En suivant cette logique erronée (comme toute théorie à usage marketing), si vous êtes né le 31 décembre 1979 vous faites partie de la Génération X et vous-vous démarquez par un comportement généralement sceptique, pragmatique et démotivé. Si vous êtes né un jour plus tard, le 1er janvier 1980 on vous assigne à la catégorie des Millennials (ou Génération Y), ce qui est censé faire de vous quelqu’un de narcissique, technophile et optimiste.
En tenant compte de ces traits de caractère il serait alors possible de concocter des messages à destination de ces populations …messages qui tomberont systématiquement à plat en termes d’âge.
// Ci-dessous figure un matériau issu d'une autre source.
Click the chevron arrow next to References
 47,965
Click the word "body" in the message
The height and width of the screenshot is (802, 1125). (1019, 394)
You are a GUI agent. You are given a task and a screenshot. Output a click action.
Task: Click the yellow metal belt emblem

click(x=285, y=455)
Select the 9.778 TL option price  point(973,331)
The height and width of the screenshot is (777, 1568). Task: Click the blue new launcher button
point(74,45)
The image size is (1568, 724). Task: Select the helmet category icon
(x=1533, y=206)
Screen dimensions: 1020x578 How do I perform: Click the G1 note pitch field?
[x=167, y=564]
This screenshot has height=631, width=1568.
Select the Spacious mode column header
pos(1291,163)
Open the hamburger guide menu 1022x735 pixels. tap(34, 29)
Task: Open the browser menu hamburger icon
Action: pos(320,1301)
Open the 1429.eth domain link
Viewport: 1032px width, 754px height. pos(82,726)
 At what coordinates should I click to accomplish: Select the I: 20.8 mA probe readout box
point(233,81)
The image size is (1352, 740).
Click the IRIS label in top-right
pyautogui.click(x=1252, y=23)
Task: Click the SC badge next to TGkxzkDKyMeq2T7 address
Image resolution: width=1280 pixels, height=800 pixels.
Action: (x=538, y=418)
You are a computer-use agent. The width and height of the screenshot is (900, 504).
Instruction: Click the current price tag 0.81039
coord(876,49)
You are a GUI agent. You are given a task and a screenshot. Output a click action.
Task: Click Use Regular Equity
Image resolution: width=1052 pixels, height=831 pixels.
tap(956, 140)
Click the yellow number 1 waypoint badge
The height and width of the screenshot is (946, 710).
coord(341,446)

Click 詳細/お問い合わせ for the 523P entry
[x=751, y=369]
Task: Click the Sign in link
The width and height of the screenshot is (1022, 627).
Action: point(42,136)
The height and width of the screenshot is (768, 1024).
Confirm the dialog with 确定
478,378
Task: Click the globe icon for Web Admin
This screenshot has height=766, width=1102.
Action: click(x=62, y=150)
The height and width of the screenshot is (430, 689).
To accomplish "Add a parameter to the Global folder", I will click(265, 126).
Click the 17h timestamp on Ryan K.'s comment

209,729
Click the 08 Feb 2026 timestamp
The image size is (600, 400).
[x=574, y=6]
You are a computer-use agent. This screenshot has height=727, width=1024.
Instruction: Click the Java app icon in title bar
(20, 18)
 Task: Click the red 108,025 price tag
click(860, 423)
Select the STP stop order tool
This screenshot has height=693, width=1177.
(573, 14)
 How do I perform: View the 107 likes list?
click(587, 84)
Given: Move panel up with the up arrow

Car ce n’est pas le calendrier qui commande notre familiarité avec une technologie ou les valeurs auxquelles on adhère, c’est l’environnement familial, l’histoire personnelle, l’éducation et notre position dans l’échelle sociale.
Quelqu’un né en 2001 dans le XVIIe arrondissement de Paris fait bien partie de la même génération que quelqu’un d’autre né la même année dans la cité des Izards à Toulouse, mais ce n’est sûrement pas la date de naissance qui permet de trouver leurs points communs en termes de comportement ou de préférences.

Émettre des théories et proposer des plans d’action sur le seul critère des différences générationnelles, c’est créer des stéréotypes. Et les stéréotypes, c’est mal.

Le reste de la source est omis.